Making this doc

Learning ReST, Sphinx, and the GitHub page system required many visits to Github Copilot, as Rest+Sphinx is not a native fit on Github yet.

These sites were useful starting points and guideposts:

Get Sphinx

Get Sphinx

Configure AO Workflows repo for GitHubPages

Go to the AO Workflows | Settings | Pages (you can find this in the repo’s settings left nav bar as shown)

_images/GitHubPagesSettings.png

and set the branch to gh-pages and the source to docs/, as shown above.

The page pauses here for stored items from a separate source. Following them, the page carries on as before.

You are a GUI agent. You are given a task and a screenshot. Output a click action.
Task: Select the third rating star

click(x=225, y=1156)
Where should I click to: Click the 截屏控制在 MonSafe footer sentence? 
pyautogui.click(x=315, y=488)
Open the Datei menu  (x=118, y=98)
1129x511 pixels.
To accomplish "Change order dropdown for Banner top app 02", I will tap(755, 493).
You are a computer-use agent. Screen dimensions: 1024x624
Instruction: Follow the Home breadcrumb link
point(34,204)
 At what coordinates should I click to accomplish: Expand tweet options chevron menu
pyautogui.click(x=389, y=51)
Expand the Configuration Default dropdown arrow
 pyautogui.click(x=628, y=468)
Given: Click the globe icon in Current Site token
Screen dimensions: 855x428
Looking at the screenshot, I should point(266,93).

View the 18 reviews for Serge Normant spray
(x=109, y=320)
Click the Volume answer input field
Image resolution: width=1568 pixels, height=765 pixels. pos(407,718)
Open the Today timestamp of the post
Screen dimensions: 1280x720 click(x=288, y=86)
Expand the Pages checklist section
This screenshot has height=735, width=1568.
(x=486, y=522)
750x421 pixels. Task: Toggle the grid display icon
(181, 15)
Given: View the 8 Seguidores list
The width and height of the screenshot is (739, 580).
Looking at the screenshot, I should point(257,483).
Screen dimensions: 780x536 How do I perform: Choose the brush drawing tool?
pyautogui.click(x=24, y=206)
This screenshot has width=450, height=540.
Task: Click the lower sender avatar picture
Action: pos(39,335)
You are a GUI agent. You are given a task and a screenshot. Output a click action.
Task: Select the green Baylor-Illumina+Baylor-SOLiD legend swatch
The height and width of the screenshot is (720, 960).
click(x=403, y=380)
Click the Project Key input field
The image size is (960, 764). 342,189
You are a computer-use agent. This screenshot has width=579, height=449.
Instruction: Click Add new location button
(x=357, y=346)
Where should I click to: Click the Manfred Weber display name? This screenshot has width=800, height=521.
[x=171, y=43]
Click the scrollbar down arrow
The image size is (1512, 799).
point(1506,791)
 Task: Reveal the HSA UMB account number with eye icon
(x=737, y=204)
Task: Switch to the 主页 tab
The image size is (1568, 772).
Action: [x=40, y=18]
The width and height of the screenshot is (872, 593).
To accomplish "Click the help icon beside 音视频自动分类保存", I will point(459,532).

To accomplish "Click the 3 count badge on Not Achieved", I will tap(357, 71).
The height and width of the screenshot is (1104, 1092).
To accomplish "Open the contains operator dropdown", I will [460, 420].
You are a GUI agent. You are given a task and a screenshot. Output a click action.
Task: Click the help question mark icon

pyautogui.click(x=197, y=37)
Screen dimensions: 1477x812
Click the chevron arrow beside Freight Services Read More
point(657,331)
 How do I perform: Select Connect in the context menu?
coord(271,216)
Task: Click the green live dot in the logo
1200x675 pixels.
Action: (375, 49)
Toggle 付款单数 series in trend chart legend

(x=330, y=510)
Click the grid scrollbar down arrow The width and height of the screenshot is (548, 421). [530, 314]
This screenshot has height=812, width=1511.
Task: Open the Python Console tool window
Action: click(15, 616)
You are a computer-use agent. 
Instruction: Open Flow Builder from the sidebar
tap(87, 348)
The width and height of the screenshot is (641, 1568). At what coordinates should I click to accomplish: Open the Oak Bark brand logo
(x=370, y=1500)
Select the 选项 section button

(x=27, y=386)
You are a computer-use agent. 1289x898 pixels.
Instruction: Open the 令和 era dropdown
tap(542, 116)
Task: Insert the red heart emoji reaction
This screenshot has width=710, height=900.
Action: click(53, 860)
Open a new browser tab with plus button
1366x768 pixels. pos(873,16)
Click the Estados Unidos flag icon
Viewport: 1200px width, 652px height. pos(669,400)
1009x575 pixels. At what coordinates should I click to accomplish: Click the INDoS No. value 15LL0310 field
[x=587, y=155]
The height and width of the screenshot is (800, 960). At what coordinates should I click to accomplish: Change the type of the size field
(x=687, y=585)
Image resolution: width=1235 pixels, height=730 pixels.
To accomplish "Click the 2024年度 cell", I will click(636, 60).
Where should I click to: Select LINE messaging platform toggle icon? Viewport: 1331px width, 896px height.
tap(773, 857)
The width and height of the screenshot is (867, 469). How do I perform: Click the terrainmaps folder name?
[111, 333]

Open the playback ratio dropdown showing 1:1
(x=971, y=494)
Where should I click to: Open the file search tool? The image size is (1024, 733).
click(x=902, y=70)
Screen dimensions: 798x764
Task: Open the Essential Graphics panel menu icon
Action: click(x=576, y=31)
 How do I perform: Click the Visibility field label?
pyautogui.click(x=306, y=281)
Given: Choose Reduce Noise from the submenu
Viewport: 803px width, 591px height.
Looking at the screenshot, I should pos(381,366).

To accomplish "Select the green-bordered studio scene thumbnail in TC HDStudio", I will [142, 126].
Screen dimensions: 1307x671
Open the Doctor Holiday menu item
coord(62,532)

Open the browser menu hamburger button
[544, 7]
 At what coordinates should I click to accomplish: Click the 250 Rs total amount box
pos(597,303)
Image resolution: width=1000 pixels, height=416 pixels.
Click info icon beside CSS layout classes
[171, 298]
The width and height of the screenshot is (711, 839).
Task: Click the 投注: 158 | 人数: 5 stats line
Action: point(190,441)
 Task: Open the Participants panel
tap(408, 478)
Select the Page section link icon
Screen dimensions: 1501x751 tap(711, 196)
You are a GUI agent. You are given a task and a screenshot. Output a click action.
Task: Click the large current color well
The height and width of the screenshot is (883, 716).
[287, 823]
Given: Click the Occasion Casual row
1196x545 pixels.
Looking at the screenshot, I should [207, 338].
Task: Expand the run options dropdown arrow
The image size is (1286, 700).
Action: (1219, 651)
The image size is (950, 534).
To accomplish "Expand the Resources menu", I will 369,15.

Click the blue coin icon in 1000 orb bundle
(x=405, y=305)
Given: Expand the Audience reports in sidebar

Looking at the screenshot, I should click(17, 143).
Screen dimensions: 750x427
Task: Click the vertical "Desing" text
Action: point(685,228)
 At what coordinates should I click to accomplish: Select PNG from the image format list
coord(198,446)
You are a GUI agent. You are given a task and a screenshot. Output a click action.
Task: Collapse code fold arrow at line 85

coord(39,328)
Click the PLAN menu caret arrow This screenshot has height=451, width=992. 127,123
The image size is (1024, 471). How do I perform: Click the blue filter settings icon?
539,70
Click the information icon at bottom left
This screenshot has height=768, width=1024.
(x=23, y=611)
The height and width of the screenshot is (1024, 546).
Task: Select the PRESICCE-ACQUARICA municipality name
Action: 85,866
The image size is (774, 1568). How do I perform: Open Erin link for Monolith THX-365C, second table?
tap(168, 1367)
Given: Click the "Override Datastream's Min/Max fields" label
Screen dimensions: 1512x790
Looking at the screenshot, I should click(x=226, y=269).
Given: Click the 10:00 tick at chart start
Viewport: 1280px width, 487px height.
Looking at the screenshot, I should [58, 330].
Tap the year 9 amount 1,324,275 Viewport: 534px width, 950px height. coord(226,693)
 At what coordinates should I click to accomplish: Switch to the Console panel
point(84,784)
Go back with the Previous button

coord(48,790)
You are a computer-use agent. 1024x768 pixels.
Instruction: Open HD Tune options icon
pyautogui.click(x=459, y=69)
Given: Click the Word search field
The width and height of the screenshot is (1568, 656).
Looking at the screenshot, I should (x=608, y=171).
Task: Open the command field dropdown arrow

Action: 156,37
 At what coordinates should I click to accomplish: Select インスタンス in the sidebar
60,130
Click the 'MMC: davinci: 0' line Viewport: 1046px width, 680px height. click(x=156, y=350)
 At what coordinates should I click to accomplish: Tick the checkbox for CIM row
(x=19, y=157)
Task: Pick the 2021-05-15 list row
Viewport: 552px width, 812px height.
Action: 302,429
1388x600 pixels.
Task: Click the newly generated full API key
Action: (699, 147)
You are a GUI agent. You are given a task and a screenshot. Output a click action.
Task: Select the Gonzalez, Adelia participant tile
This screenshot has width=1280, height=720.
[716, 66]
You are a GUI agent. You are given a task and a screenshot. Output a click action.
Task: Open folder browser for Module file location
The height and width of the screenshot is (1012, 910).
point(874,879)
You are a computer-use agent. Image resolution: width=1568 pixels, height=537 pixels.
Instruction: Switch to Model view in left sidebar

This creates a Github action that will build the pages when the gh-branch is pushed to. See

Then, simply fetch the gh-pages branch, and work in it.

Tip

Before beginning work, update the gh-pages branch from main. If future developers enable the code documentation, this will help keep the documentation up to date.

# Open this project
cd docs
git checkout gh-pages

Build

git pull origin gh-pages
# Bring in any doc changes
git merge main gh-pages
# Make the docs
./make.sh

Other targets

There are other useful dedicated targets for make.sh

build:

The default, builds the html, and runs the Makefile target copy-files which places the build output where Github pages can find it: in the docs/ directory.

clean:

Removes the build directory

clean_build:

the build target copies a lot of stuff into the docs/ directory. This removes it. Not necessary, but sometimes helpful.

Review

# open the generated html in your browser
open build/html/index.html

Commit

git commit
git push [origin] [gh-pages]

Review Github progress

In the Actions tab, of the AO Workflows repo, you can you can monitor the progress of the build. See :ref:_build-progress for more information.

If the run succeeds, the pages build and deployment link,

_images/pages-build-and-deployment.png

will take you to a results page:

_images/deployment.png

which has a link to the deployed pages that you can link to.